Genuine Parts Co. has entered into a definitive agreement to acquire the remaining 65% stake of Inenco Group (Inenco), headquartered in Sydney, Australia.
The company previously purchased a 35% stake in Inenco on April 3, 2017, and held the opportunity to acquire the remaining stake at a later date, subject to certain conditions being satisfied. The company expects to finance the balance of the purchase price using a combination of cash and borrowings. Subject to the satisfaction of customary closing conditions, the acquisition is expected to close on July 1, 2019.
Inenco Group, founded in 1954, is one of Australasia’s leading industrial distributors of key product categories such as bearings, power transmission and seals. It has more than 160 locations across Australia and New Zealand as well as an emerging presence in Asia and generates estimated annual revenues of approximately $400 million.
Paul Donahue, chairman and CEO of Genuine Parts Co., stated, “We are very pleased to enter the final phase of our Inenco Group acquisition. Given our successful partnership with Inenco over the past two years, we believe that 100% ownership of the company best positions us to participate in the large and growing industrial marketplace in Australasia. Inenco is a market leader with an experienced and talented management team and significant growth potential and makes for a tremendous addition to our global industrial portfolio. We want to welcome the Inenco team to the GPC family, and we look forward to their many future contributions.”

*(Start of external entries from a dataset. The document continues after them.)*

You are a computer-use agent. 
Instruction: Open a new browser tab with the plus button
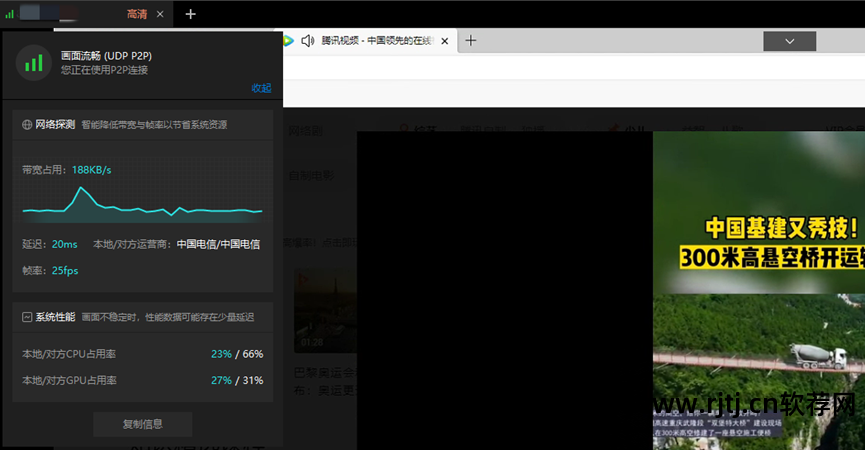(471, 41)
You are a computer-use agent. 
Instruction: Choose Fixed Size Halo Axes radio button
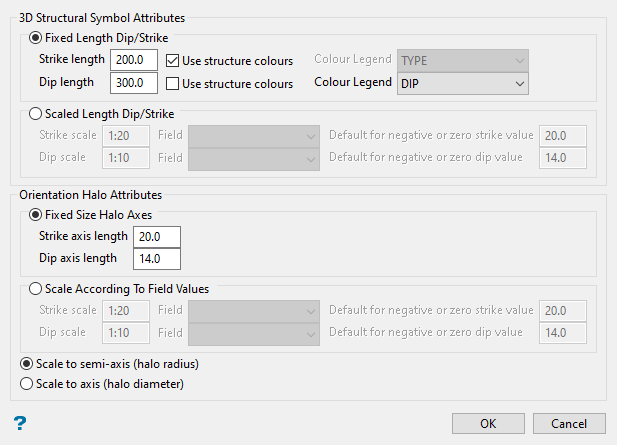pyautogui.click(x=38, y=214)
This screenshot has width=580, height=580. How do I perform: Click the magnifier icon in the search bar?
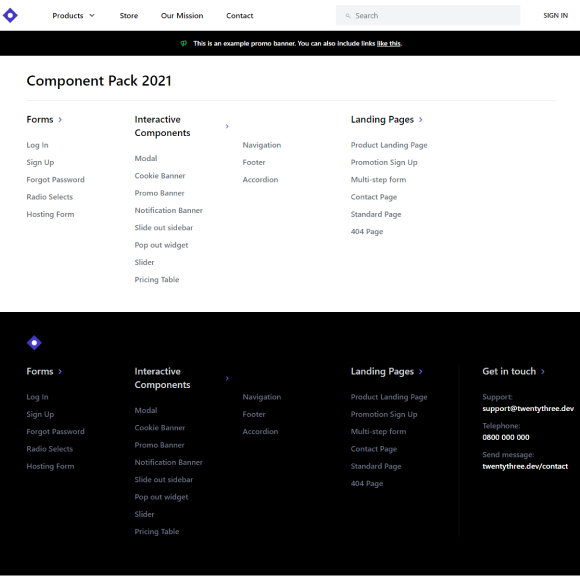(348, 16)
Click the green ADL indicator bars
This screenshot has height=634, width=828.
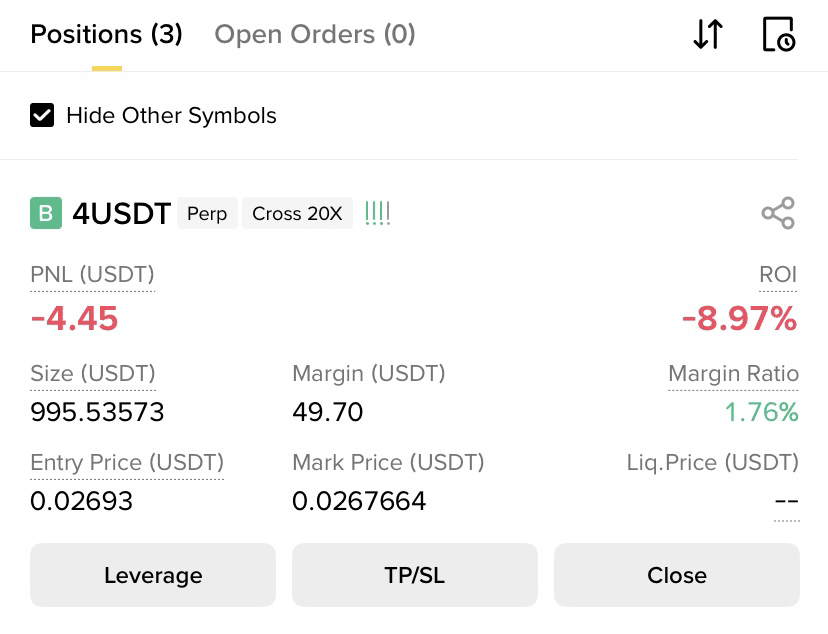tap(378, 213)
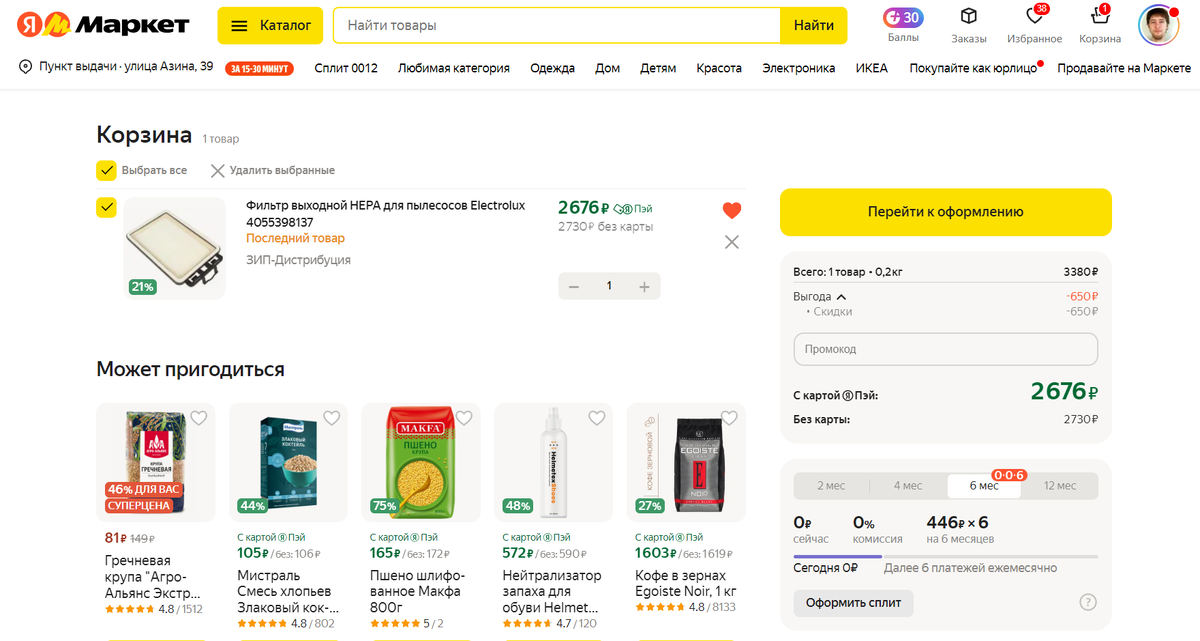
Task: Open the Каталог menu
Action: click(270, 25)
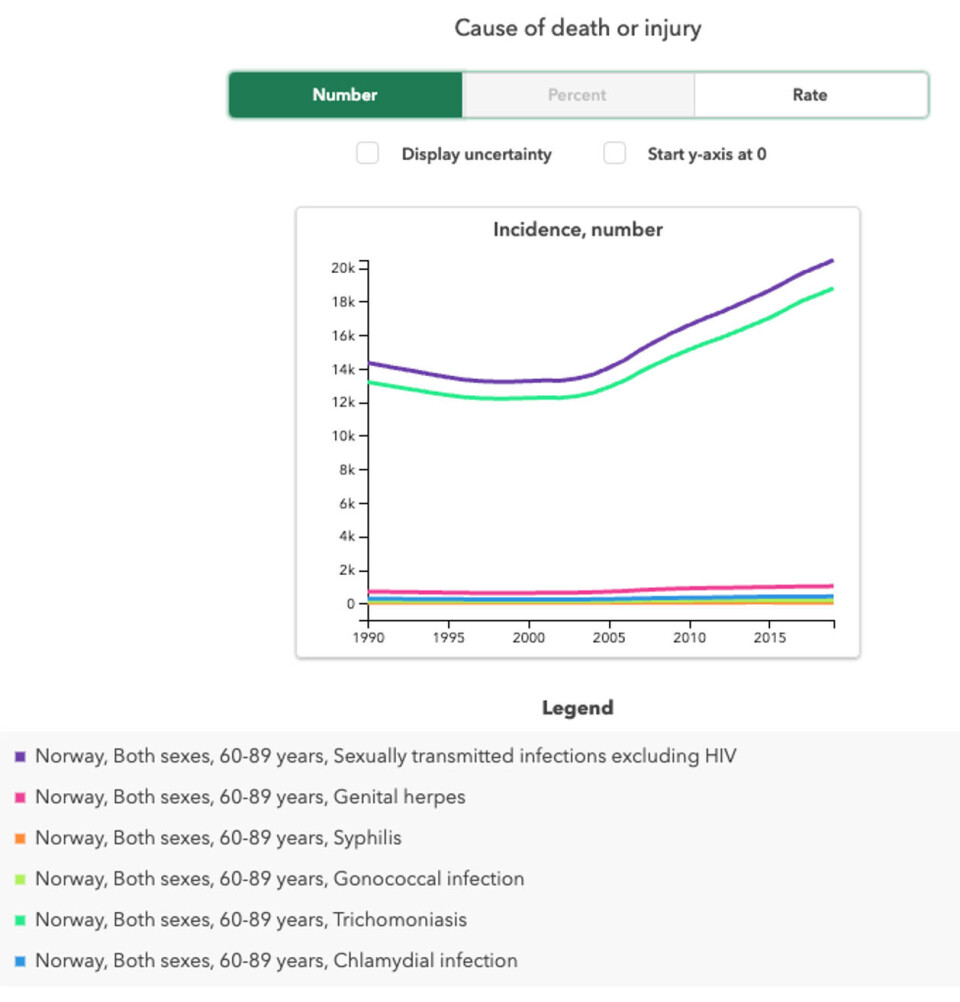Select the Syphilis legend label
The height and width of the screenshot is (1002, 960).
pos(218,838)
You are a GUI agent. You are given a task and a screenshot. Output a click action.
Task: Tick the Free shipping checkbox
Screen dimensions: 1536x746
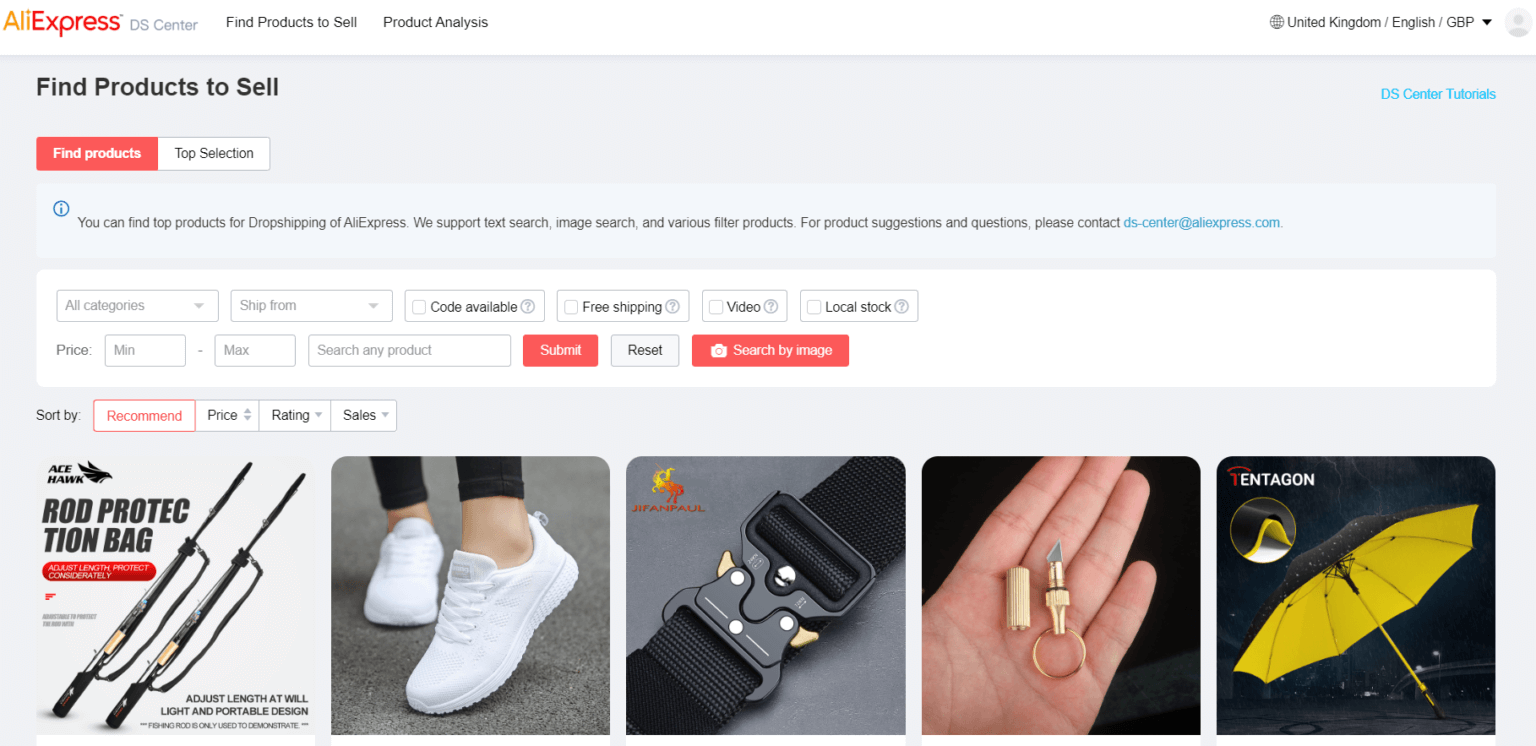click(x=571, y=307)
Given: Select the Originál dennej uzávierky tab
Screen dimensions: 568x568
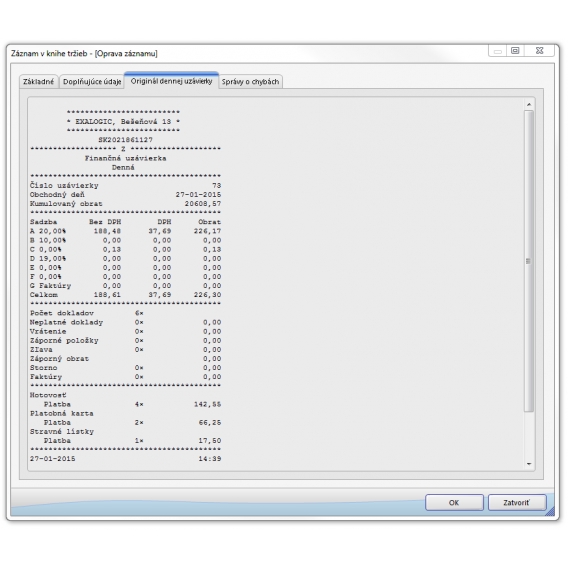Looking at the screenshot, I should click(x=171, y=81).
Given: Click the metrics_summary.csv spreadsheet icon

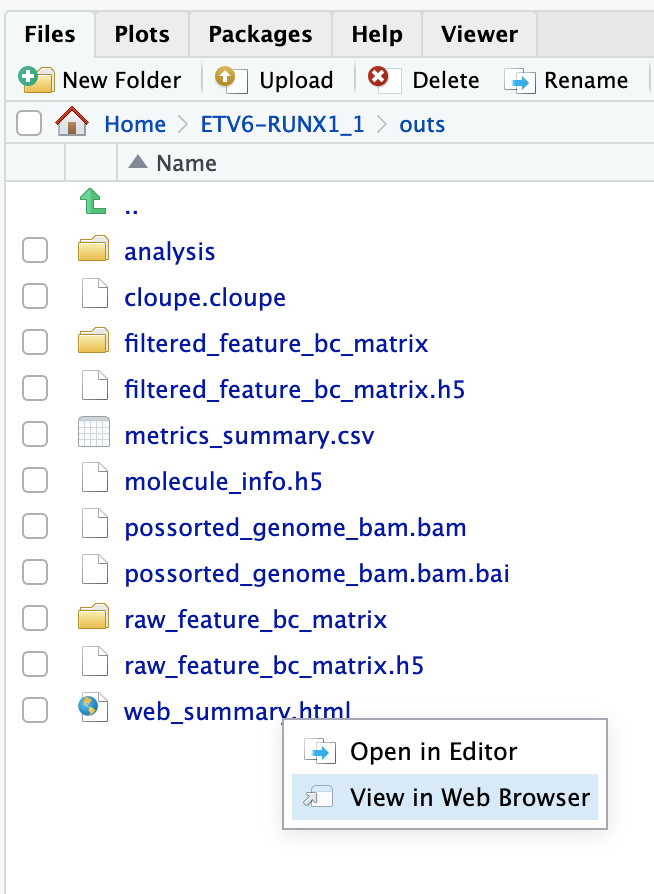Looking at the screenshot, I should click(x=93, y=436).
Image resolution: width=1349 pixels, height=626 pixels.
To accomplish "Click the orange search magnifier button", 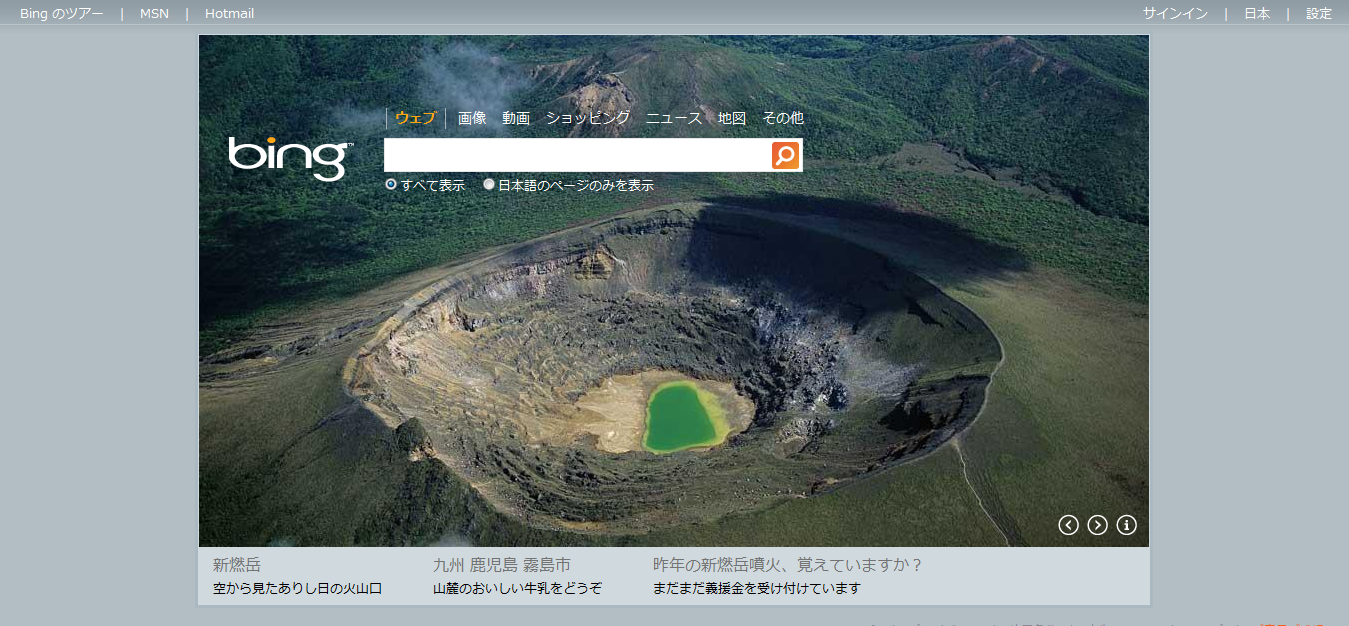I will click(x=785, y=155).
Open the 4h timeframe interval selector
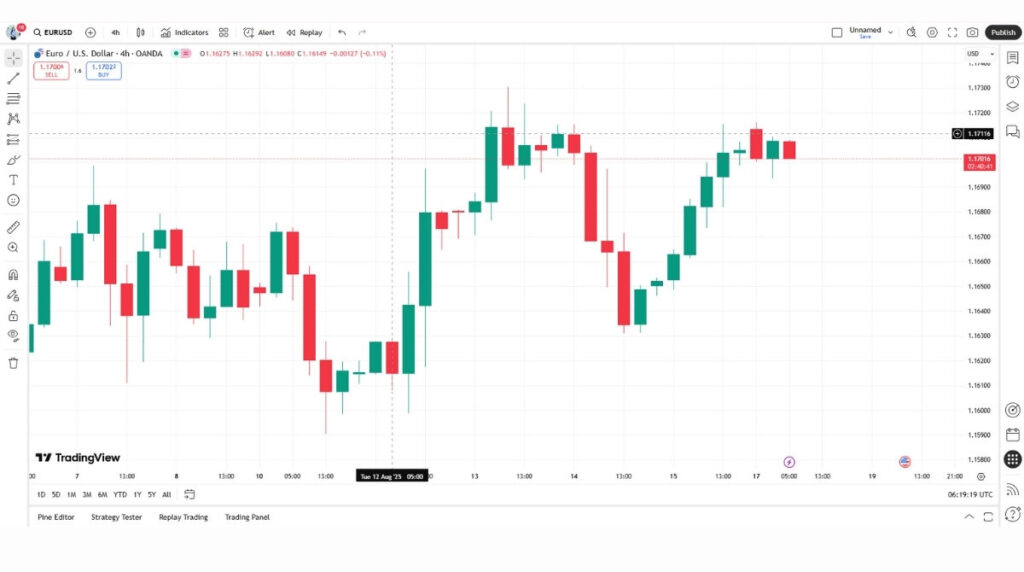This screenshot has height=572, width=1024. (115, 32)
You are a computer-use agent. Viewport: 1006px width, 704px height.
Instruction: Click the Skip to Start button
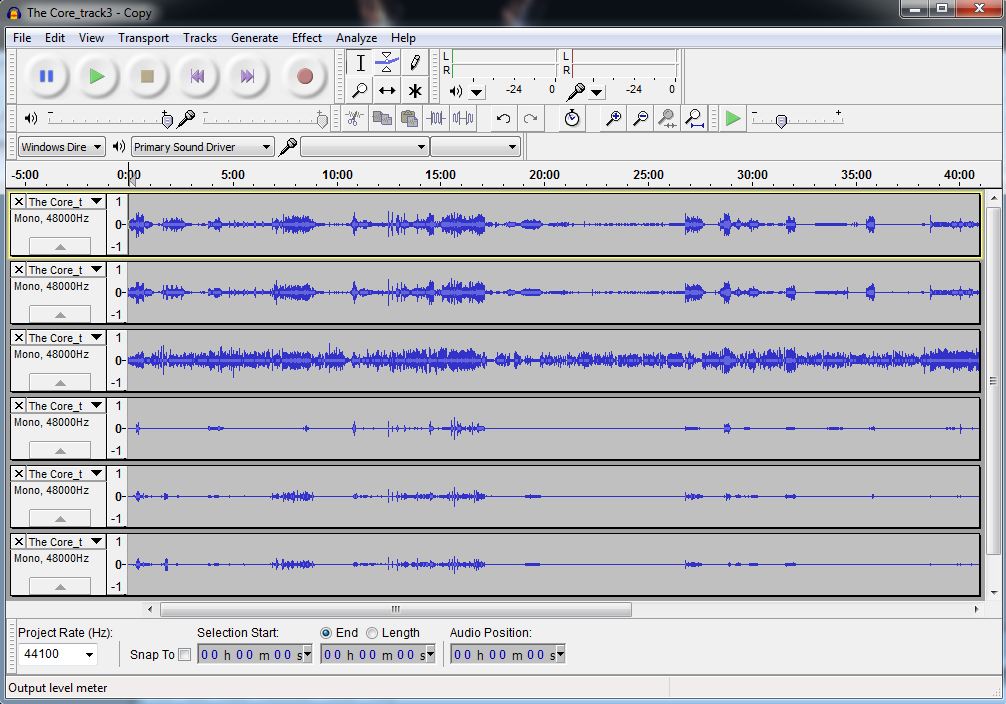point(197,76)
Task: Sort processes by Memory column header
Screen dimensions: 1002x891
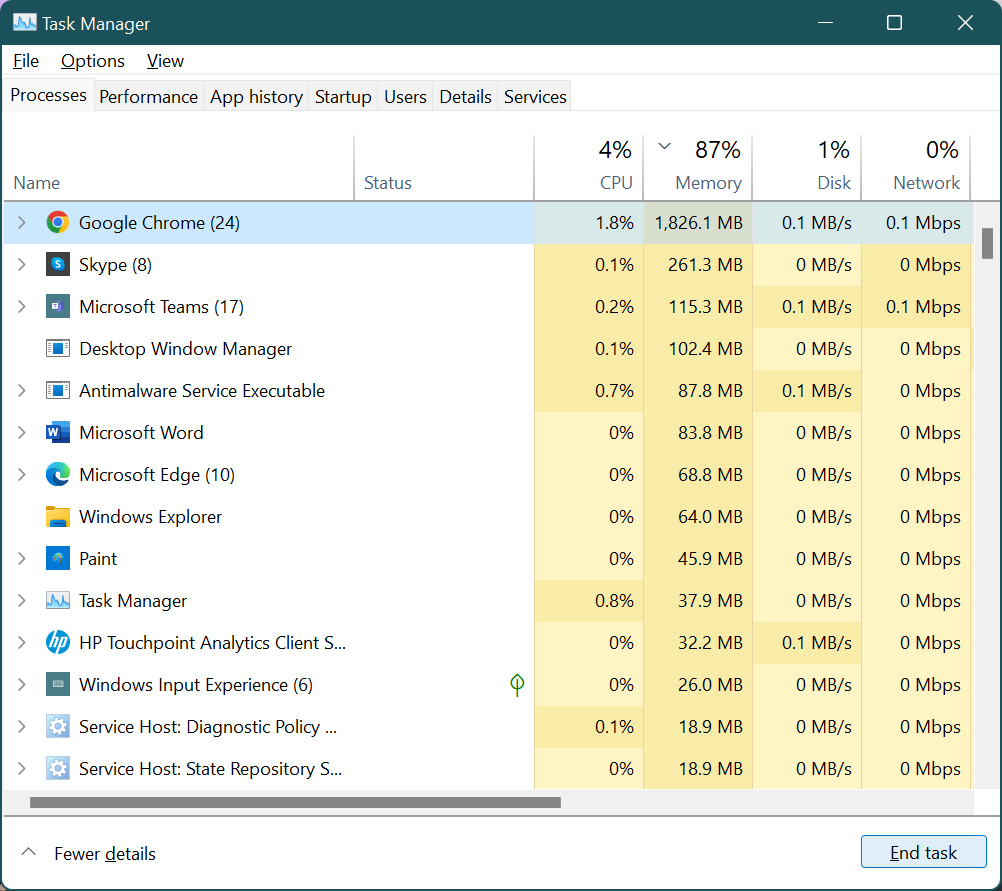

Roger Jowett, CEO of Inenco, commented, “As we complete the sale of our company, we are excited to join the GPC family and further build on our already strong relationship. The combination of GPC and Inenco is an excellent cultural and strategic fit, and we look forward to growing our business together.”
Mitchel Martin-Weber, director of Inenco, added, “On behalf of the directors, we are delighted for Inenco and its employees to join GPC. The business and people will be in very good hands under GPC’s ownership.”